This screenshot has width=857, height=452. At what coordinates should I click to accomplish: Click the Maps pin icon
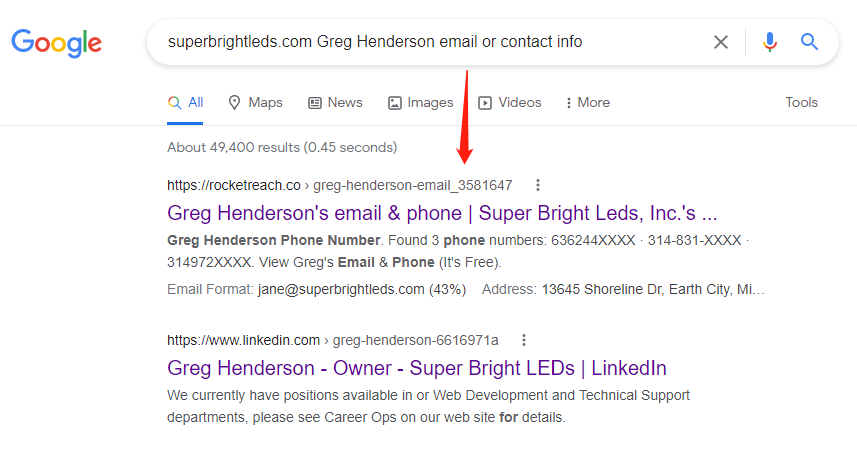coord(234,103)
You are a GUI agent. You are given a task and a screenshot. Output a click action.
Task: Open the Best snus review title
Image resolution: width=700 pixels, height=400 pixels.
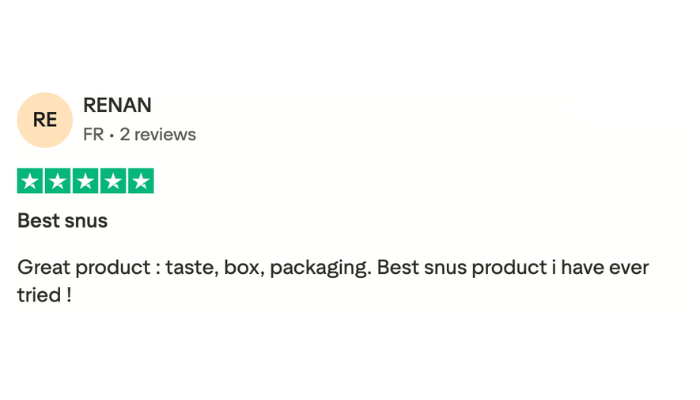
--------
■ WORK REQUIRED
The reply must hold every line above exactly as written and none of the pictures.

■ SOLUTION TO THIS TASK
This screenshot has width=857, height=452. At what coordinates should I click to accomplish: Click the Maps pin icon
coord(234,103)
You are a GUI agent. You are given a task and a screenshot. Output a click action.
Task: Open the Best snus review title
Image resolution: width=700 pixels, height=400 pixels.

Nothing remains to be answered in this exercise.